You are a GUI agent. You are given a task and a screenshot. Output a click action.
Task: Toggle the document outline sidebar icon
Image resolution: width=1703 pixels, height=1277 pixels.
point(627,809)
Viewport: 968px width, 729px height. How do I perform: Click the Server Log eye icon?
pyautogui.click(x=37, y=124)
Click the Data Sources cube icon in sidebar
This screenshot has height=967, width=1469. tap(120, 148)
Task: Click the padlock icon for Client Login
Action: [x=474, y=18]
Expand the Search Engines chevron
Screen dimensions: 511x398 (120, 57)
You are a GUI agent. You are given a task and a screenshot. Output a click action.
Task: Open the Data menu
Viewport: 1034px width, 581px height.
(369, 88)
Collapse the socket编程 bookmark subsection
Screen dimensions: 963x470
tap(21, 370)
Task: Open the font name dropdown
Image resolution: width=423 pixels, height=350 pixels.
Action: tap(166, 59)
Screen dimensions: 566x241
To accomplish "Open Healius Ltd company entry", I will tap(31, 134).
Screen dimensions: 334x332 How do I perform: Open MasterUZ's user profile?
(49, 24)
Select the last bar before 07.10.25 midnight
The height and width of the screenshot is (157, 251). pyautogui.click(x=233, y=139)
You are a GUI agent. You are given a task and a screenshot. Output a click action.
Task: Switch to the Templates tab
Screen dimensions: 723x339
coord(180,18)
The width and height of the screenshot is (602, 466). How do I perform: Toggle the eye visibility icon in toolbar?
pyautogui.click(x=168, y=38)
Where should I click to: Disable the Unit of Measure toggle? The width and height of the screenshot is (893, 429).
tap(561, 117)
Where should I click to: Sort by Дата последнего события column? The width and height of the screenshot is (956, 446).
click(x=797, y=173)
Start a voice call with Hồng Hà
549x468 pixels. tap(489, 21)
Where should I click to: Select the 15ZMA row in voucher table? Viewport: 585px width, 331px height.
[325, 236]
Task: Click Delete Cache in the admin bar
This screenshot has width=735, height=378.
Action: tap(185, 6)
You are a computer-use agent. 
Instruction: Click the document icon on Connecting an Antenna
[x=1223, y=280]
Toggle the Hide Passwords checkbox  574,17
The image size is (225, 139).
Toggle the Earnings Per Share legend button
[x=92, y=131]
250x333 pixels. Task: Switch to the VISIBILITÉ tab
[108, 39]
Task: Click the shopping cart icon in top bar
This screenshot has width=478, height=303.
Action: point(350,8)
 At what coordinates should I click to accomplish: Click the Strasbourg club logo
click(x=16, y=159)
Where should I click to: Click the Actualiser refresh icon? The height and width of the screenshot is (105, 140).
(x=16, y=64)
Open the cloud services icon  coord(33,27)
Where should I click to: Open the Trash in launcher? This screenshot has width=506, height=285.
================
Express the rows starting with the line that contains "Where should I click to: Select" and going on through the line that contains "Toggle the Hide" as a JSON list of strings, one string per line, with blank lines left out.

→ EXERCISE RESULT
[
  "Where should I click to: Select the 15ZMA row in voucher table? Viewport: 585px width, 331px height.",
  "[325, 236]",
  "Task: Click Delete Cache in the admin bar",
  "This screenshot has width=735, height=378.",
  "Action: tap(185, 6)",
  "You are a computer-use agent. ",
  "Instruction: Click the document icon on Connecting an Antenna",
  "[x=1223, y=280]",
  "Toggle the Hide Passwords checkbox  574,17"
]